Bonds are not a Safe Haven Right Now

One of the nice parts about writing this blog is I have met some folks who know a great deal more about Investing and Investment vehicles, and one of those is our friend Preet Banerjee. I met Preet through the Canadian Capitalist (for those who don’t know the story look at the N.C.F.B.A. links on my sidebar most of these members have dinner and discuss things every few months), and he has been kind enough to explain a great many things to me about investing and such.

The last time we met, I asked Preet if he might be doing a post on Bonds and how many folks think they are a “safe” investment and he promised me one was in the works and here it is: The ‘safe’ part of your portfolio could get you in trouble. If you have not read this article in the Globe, please go do so, especially if you are or are thinking of investing in Bonds and you are not advanced in the nature of Bonds.

Handcuffs

Standard Smith & Wesson Handcuffs

This is not talking about the CSBs (Canada Savings Bonds) you grew up with, these are the Bonds that are in Bond Mutual Funds, or Bond ETFs, we are sort of in a perfect storm for these vehicles to lose their investors money (when in fact the investors think they are in a very safe place).

________

**Given exercise 1**
Lay out the rows, starting at the beginning of the rows and going on through the line containing "(x=88, y=304)", as a two-column CSV with the columns request and answer. Give one CSV line per request, putting its text and its answer each in a single quoted field with line breaks replaced by spaces.
The blog post and the rows below are unrelated material.

(Data pulled from a collection)
________

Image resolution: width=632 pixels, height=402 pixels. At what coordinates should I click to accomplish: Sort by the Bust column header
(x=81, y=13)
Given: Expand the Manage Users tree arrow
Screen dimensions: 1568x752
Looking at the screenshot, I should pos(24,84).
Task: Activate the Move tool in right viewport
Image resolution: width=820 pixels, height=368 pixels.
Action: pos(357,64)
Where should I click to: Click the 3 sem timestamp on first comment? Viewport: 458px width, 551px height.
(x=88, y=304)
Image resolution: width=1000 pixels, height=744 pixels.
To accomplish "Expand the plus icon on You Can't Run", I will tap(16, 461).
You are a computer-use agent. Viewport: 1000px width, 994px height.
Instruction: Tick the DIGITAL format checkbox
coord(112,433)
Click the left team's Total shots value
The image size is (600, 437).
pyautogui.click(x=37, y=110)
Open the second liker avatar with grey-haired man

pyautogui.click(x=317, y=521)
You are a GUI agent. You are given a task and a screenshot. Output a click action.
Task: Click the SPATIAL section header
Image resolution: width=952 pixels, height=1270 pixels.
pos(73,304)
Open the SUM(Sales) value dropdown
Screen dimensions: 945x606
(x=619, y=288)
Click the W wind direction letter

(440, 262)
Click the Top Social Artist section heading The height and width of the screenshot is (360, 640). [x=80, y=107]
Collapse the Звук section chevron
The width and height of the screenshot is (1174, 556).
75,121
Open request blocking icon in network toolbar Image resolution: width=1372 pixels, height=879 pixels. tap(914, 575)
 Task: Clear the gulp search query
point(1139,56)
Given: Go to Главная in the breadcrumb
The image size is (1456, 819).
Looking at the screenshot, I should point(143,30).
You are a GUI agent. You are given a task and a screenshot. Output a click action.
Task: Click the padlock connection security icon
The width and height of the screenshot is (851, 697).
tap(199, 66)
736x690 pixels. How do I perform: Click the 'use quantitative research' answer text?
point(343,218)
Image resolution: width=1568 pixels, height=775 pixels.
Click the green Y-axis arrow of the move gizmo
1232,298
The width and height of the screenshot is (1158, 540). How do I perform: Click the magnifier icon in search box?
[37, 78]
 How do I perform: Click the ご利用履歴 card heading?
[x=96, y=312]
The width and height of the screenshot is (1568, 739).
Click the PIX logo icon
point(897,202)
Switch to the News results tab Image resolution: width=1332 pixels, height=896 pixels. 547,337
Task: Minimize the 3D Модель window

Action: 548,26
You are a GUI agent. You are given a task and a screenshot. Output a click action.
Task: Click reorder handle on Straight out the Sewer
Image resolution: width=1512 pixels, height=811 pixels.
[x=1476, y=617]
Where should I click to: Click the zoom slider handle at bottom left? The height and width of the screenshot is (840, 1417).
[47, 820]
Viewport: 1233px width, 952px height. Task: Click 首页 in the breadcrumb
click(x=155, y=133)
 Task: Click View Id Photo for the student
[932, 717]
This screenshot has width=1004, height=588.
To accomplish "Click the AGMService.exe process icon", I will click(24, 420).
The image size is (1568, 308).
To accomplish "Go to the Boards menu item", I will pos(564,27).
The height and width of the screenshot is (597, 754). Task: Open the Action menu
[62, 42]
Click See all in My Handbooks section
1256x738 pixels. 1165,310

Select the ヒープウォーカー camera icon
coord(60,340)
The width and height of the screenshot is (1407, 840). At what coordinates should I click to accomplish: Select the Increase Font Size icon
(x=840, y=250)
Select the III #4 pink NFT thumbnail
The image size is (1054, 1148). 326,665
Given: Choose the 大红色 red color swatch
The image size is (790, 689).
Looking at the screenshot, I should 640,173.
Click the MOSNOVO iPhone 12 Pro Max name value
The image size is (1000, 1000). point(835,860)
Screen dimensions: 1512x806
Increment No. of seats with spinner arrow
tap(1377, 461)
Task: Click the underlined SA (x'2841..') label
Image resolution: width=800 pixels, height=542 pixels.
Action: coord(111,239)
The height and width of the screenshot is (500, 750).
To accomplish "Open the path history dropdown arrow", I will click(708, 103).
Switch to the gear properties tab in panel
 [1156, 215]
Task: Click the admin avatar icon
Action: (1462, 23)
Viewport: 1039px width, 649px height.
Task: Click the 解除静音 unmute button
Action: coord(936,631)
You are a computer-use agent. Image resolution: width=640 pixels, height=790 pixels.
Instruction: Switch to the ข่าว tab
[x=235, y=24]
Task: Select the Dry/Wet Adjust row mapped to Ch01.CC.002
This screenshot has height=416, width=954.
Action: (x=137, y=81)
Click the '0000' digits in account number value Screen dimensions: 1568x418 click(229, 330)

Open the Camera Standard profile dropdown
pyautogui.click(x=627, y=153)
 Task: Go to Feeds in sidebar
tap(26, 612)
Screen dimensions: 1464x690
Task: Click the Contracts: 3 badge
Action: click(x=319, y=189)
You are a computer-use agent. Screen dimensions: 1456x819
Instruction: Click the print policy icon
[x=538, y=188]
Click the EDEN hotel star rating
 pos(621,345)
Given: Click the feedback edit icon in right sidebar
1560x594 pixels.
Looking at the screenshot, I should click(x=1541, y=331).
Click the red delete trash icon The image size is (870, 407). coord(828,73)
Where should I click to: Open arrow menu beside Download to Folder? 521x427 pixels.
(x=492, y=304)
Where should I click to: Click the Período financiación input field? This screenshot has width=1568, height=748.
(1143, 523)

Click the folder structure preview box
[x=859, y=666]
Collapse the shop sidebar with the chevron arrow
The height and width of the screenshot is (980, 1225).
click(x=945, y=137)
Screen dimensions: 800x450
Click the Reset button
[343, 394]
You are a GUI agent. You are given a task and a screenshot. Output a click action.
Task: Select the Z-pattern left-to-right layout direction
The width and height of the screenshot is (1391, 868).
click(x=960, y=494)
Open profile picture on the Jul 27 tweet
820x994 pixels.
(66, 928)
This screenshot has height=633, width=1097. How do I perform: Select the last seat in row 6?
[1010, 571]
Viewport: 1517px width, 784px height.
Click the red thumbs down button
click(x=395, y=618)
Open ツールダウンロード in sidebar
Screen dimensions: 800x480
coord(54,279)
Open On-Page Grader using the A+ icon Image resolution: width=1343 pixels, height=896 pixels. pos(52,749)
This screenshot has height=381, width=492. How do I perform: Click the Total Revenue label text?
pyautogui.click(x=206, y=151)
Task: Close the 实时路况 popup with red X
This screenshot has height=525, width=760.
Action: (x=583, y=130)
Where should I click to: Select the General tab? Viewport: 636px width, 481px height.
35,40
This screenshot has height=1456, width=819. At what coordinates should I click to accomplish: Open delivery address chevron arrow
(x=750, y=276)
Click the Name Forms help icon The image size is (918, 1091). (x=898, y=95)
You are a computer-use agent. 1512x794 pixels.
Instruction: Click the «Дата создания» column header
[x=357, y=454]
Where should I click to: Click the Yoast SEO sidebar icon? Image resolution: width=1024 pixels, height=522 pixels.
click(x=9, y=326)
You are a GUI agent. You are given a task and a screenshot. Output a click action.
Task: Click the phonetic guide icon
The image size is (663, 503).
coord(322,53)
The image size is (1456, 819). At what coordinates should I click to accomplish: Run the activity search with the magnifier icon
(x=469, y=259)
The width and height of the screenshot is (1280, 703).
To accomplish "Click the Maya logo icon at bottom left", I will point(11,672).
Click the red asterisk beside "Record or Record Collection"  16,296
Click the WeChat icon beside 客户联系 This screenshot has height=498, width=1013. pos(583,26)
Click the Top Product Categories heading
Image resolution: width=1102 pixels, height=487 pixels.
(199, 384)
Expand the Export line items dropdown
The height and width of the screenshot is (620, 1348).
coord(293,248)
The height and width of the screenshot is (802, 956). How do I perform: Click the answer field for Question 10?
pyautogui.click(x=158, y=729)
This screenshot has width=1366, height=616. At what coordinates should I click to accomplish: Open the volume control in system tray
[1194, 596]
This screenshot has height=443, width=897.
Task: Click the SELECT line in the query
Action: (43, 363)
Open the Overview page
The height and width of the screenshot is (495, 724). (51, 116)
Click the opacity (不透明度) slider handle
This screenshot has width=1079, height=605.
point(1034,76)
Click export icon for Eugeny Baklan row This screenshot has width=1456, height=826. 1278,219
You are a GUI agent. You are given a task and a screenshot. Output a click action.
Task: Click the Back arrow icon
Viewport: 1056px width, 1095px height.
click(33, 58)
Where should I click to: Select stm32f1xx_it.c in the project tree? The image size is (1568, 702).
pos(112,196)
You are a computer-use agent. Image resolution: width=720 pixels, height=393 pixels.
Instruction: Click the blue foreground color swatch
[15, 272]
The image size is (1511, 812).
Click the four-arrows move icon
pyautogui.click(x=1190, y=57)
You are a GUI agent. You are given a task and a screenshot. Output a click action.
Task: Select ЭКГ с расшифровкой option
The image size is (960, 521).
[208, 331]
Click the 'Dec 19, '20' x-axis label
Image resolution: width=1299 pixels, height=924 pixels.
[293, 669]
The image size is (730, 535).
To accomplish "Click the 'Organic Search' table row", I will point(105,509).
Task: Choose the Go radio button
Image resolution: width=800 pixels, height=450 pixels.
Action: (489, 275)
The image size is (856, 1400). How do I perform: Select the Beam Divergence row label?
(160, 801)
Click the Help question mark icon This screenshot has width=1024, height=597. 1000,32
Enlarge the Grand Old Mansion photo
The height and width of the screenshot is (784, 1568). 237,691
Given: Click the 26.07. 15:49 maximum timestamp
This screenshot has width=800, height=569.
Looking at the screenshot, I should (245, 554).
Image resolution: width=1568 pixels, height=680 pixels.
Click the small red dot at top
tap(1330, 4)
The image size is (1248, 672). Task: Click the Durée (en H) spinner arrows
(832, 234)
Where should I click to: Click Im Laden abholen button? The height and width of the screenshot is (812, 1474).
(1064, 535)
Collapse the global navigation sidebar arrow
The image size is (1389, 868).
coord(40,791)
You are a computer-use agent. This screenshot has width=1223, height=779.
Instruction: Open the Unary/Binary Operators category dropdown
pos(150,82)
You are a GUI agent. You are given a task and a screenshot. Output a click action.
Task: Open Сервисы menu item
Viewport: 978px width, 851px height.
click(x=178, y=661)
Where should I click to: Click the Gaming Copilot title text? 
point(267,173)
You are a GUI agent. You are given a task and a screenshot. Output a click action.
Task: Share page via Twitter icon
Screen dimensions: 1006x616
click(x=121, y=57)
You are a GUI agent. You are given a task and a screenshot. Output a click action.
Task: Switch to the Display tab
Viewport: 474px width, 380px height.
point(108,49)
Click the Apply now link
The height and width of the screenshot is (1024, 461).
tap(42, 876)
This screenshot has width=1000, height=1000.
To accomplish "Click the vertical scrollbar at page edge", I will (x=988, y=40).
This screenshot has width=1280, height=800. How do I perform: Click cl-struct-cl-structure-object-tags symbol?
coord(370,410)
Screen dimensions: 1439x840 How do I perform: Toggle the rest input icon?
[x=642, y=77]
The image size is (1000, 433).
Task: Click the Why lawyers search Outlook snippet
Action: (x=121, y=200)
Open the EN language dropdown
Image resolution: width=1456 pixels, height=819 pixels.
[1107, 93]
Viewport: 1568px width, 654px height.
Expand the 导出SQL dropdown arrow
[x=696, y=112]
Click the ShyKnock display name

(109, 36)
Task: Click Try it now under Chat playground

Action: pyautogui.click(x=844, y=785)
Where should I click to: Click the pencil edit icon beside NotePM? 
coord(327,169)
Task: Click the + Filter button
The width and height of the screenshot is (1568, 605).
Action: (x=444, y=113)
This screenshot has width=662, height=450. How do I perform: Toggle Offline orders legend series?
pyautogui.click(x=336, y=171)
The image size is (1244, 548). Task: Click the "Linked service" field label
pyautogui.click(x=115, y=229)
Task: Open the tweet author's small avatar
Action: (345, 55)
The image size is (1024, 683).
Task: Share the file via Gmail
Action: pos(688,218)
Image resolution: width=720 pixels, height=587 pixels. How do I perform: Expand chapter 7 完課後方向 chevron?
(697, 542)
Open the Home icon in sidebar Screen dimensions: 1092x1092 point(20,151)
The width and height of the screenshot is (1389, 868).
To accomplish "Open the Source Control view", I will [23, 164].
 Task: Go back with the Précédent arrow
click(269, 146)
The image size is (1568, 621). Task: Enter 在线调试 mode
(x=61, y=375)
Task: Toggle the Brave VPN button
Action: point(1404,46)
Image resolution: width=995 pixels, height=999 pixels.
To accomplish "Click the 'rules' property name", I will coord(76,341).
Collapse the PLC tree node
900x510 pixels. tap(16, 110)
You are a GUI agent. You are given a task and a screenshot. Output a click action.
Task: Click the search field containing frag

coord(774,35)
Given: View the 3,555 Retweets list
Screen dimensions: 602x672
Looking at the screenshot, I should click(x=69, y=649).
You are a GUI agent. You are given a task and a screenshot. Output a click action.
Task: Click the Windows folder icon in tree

________

**Given exercise 2**
Duplicate the part of the blog post on bonds starting with "The last time" and going on through "very safe place).".

**Complete answer 1**
request,answer
"Image resolution: width=632 pixels, height=402 pixels. At what coordinates should I click to accomplish: Sort by the Bust column header","(x=81, y=13)"
"Given: Expand the Manage Users tree arrow Screen dimensions: 1568x752","Looking at the screenshot, I should pos(24,84)."
"Task: Activate the Move tool in right viewport Image resolution: width=820 pixels, height=368 pixels.","Action: pos(357,64)"
"Where should I click to: Click the 3 sem timestamp on first comment? Viewport: 458px width, 551px height.","(x=88, y=304)"

**Complete answer 2**
The last time we met, I asked Preet if he might be doing a post on Bonds and how many folks think they are a “safe” investment and he promised me one was in the works and here it is: The ‘safe’ part of your portfolio could get you in trouble. If you have not read this article in the Globe, please go do so, especially if you are or are thinking of investing in Bonds and you are not advanced in the nature of Bonds.

Handcuffs

Standard Smith & Wesson Handcuffs

This is not talking about the CSBs (Canada Savings Bonds) you grew up with, these are the Bonds that are in Bond Mutual Funds, or Bond ETFs, we are sort of in a perfect storm for these vehicles to lose their investors money (when in fact the investors think they are in a very safe place).